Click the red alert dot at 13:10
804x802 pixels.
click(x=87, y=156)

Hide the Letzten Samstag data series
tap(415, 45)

...

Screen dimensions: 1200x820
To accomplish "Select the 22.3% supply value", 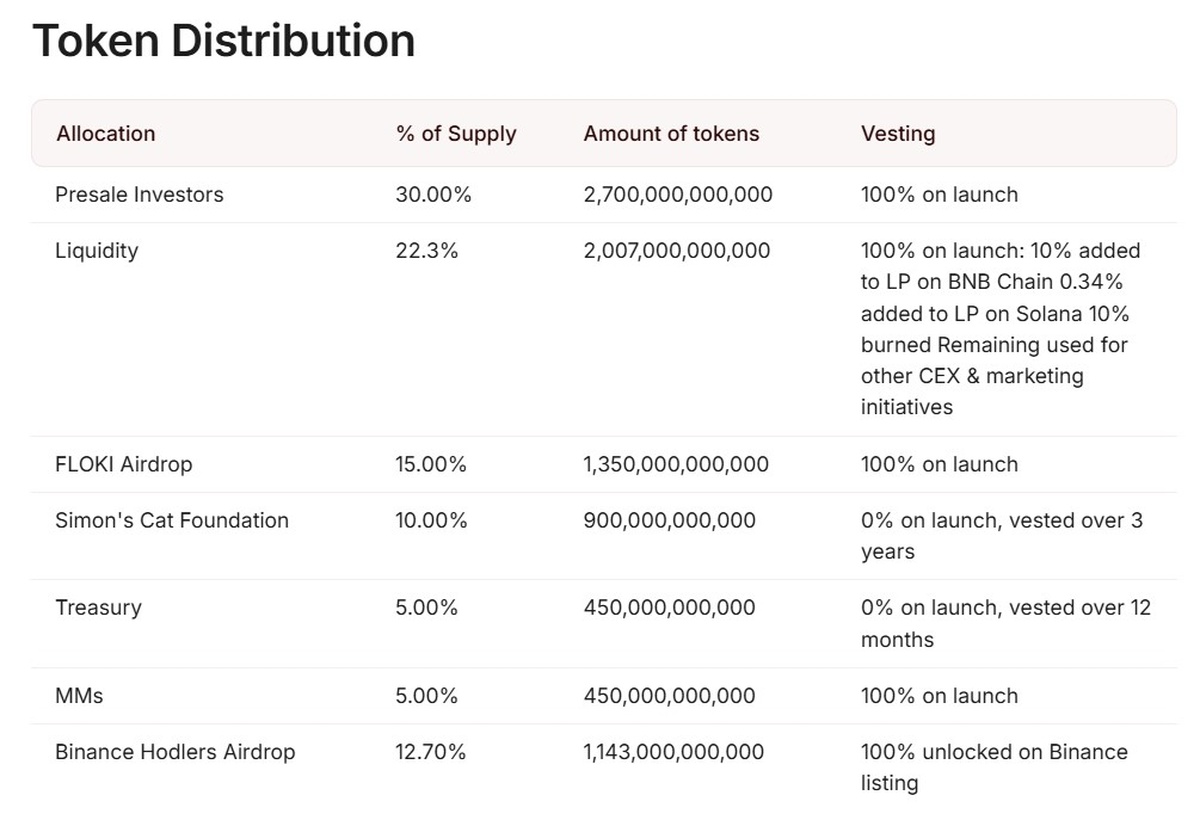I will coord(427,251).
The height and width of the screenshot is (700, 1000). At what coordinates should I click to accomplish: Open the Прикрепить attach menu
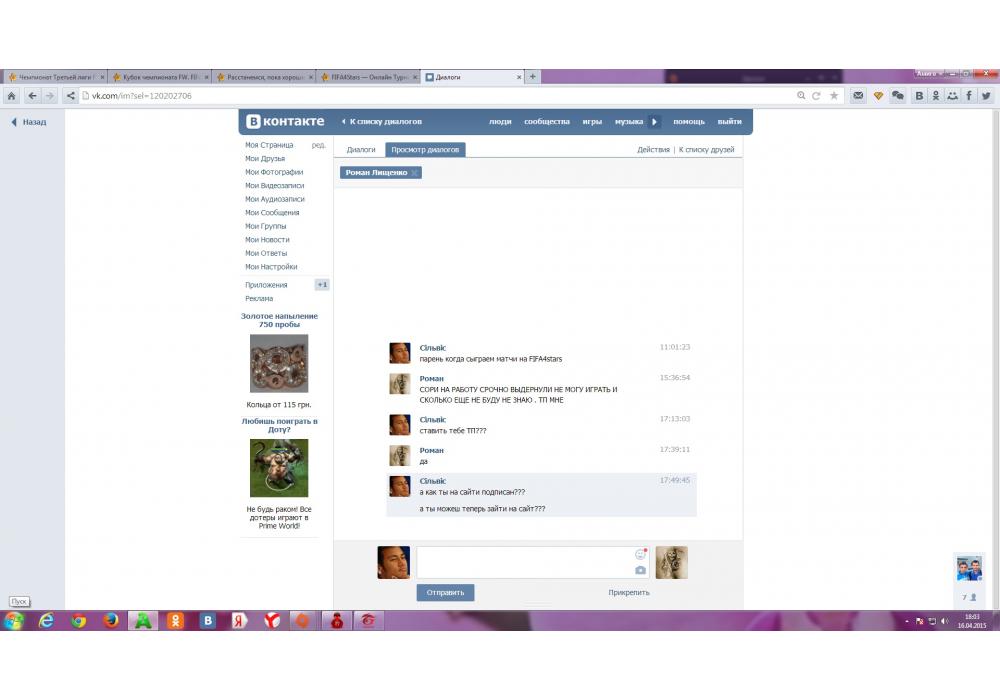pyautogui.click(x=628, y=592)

==

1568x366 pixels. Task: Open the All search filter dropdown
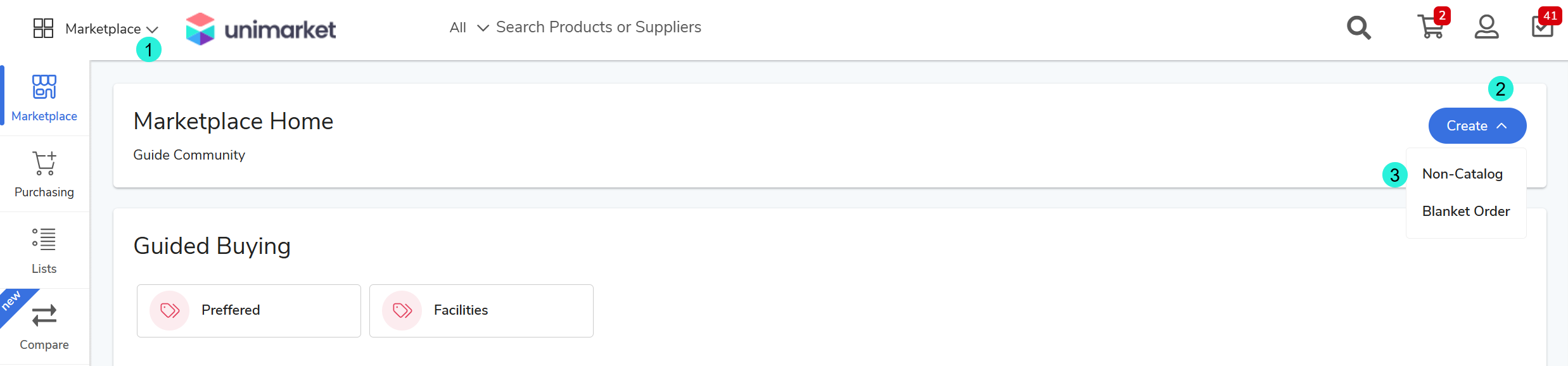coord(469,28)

- Objective
Increase every coordinate in the answers by 25 and write out the records again, requests included, from the line with "The height and" to the line with "pyautogui.click(x=628, y=592)". Leave the pictures out of your answer.

- Completed task
The height and width of the screenshot is (700, 1000). At what coordinates should I click to accomplish: Open the Прикрепить attach menu
pyautogui.click(x=653, y=617)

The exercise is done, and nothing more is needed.